Plea Bargains and Settlements
The vast majority of cases, both civil and criminal, never go to trial. I've heard statistics saying that fewer than 5% make it that far. Instead, the parties to the dispute arrive at an agreement beforehand.
In criminal trials, the agreement is called a plea bargain. In a plea bargain, the defendant pleads guilty to a lesser charge in return for a lower sentence. Some plea bargains occur because the defendant doesn't want to risk a guilty verdict on a more serious charge, while the prosecutor doesn't want to risk getting no conviction at all. Other plea bargains occur as compensation for testimony in another case. For instance, the prosecutor may be sure he can convict a defendant on drug dealing, but he might let the dealer plead down to mere drug possession if he testifies against a drug lord. Any plea bargain must be approved by a judge, and the judge can reject a plea bargain he disagrees with. But this rarely happens. In civil trials, the agreement is called a settlement. In a settlement, the defendant makes a payment to the plaintiff for dropping the case. A settlement usually occurs because the defendant doesn't want to risk a large judgment at trial, while the plaintiff doesn't want to risk getting nothing at all.
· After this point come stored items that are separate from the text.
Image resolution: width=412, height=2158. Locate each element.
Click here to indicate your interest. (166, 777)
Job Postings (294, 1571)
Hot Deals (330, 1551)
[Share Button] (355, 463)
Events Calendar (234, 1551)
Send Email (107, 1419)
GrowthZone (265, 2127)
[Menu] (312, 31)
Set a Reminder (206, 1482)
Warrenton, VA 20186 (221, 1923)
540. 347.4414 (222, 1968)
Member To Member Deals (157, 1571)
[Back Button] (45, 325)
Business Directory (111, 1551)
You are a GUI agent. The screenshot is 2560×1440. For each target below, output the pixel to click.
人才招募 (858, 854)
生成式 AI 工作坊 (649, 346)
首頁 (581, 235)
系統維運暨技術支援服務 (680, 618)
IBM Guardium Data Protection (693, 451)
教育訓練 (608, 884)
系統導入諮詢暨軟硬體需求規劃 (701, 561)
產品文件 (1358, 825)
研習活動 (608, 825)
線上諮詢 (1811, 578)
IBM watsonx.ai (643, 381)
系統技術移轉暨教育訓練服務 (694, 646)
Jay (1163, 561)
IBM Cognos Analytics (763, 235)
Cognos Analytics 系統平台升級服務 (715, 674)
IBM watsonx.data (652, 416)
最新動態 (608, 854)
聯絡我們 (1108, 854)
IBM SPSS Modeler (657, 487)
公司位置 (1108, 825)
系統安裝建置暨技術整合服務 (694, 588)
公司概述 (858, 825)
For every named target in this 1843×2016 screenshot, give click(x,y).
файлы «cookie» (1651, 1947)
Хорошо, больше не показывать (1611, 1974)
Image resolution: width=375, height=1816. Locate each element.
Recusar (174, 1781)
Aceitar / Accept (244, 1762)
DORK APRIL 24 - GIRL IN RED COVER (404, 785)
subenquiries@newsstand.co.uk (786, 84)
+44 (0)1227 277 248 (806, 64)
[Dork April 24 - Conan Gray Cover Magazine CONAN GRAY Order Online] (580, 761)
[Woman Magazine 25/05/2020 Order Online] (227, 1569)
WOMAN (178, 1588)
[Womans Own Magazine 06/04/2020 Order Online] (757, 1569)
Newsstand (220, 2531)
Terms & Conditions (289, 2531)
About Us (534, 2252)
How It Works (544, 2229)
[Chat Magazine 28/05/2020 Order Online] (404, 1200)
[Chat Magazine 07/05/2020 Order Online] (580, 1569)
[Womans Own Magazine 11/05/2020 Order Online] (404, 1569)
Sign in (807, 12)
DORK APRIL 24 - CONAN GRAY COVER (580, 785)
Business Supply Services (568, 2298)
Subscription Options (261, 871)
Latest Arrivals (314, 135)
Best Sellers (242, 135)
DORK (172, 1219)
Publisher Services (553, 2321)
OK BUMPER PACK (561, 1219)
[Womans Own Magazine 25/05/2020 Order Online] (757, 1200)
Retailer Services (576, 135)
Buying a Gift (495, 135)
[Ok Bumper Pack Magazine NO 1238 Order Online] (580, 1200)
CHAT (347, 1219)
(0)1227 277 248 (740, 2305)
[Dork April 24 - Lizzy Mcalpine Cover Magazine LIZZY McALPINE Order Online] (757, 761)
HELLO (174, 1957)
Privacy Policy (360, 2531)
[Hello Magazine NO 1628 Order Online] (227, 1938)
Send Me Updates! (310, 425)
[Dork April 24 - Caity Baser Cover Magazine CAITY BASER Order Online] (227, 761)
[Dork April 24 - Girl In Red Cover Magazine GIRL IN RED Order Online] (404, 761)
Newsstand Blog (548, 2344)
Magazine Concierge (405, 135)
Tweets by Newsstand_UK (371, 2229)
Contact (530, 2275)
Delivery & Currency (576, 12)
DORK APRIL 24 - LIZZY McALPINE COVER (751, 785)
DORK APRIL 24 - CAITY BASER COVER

Unlike in a plea bargain, the defendant does not admit to any wrongdoing.
In both plea bargains and settlements, both parties to the agreement are trading uncertainty for certainty. Both parties realize that the trial could lead to a very good or a very bad outcome. Rather than risk getting the bad outcome, each party accepts an intermediate outcome instead. Naturally, a party who thinks the good outcome is more likely will demand more concessions in the plea bargain or settlement, while a party that thinks the bad outcome is more likely will be willing to concede more. Given most people's aversion to risk, it is not surprising that settlements and plea bargains happen as often as they do.